The study utilized gene enrichment analysis and Kaplan–Meier (KM) plots to explore gene expression in pancreatic cancer, revealing that prognosis was not significantly affected by gender (Supplementary Figure SF5). Key findings indicate TNF as a potential treatment strategy and Ras as a predictive indicator. Differential expression analysis shows KDM6A, RASGRP, TNF, and ZRSR2 genes which were downregulated, while EDN1, KDM1A, KDM5D, NLGN4Y, SQLE, TMSB4Y, USP9Y, and UTY were upregulated (Supplementary Figure SF3). Notably, NLGN4Y, TMSB4Y, UTY, USP9Y, and KDM5D were highly expressed in stages II and III, while EDN1, KDM1A, KDM6A, and SQLE peaked in stage IV (Figure 6). KDM1A and KDM3A were linked to poor prognosis, with their knockdown impairing tumor growth. The histone methyltransferase G9a and transcription factor RFXAP also emerged as significant in pancreatic carcinogenesis, suggesting potential therapeutic targets [53].

We analyzed survival probabilities over time to identify genes linked to cancer recurrence or mortality. Figure 5 presenting results in a survival plot for gene have high and low expression. Survival analysis indicated that genes EDN1, KDM1A, RASGRP, and SQLE had hazard ratios (HR) greater than 1, with SQLE showing a significant logrank p-value of 0.00074, indicating a notable difference in survival rates.

Our study shows that notable biomarkers, including CD5L, LILRB1, and KEL, were linked to disease pathology. Enrichment analysis revealed critical biological pathways, such as TNF signaling and T cell receptor pathways, associated with tumor growth and metastasis. Genes like KDM6A and TMSB4Y were implicated in chromatin remodeling and cell motility, underscoring their roles in cancer progression. Additionally, dysregulation of nitric oxide production and steroid hormone signaling pathways further contributed to PAAD development. Our exploration of cellular components and signaling networks highlighted the importance of the MLL3/4 complex and synaptic alterations in tumor growth.
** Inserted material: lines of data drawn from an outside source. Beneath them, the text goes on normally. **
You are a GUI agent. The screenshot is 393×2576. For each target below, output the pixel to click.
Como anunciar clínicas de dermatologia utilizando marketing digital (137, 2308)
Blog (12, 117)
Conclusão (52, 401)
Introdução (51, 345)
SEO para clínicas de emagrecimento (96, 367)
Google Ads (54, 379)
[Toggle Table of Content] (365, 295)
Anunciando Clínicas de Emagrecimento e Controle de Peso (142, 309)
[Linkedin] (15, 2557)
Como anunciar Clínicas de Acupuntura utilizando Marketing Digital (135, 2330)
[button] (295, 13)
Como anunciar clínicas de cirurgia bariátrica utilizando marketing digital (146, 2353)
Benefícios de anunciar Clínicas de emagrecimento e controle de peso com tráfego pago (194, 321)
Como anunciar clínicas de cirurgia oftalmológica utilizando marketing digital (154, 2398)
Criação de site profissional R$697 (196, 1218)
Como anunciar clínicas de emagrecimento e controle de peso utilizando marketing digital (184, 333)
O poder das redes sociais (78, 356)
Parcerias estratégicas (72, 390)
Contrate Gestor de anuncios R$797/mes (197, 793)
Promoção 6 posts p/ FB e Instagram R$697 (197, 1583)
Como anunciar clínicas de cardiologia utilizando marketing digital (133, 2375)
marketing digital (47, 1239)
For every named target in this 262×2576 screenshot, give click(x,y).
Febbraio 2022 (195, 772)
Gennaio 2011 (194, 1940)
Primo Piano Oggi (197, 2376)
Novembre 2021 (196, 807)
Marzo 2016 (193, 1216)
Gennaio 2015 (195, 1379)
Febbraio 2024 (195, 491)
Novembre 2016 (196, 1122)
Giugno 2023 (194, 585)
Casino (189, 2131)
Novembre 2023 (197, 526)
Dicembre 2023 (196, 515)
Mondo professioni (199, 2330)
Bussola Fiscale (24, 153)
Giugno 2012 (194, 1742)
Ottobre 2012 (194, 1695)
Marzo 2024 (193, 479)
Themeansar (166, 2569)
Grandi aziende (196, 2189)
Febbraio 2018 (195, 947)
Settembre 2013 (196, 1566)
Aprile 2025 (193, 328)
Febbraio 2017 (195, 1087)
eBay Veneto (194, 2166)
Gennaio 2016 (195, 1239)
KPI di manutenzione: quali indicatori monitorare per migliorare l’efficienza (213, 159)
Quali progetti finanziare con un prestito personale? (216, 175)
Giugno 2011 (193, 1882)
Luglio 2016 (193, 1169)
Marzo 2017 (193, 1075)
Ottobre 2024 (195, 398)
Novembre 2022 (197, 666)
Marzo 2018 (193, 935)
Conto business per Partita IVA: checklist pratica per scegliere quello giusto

Survival analysis indicated that specific DEGs correlate with patient outcomes, suggesting their potential as biomarkers for diagnosis and treatment. Overall, this research enhances our understanding of the molecular mechanisms driving PAAD and identifies promising targets for future therapeutic interventions, emphasizing the need for further investigation into these pathways to improve patient outcomes. Further research is needed to clarify the mechanisms and therapeutic potential of these genes, alongside addressing current research limitations and knowledge gaps in pancreatic cancer treatment.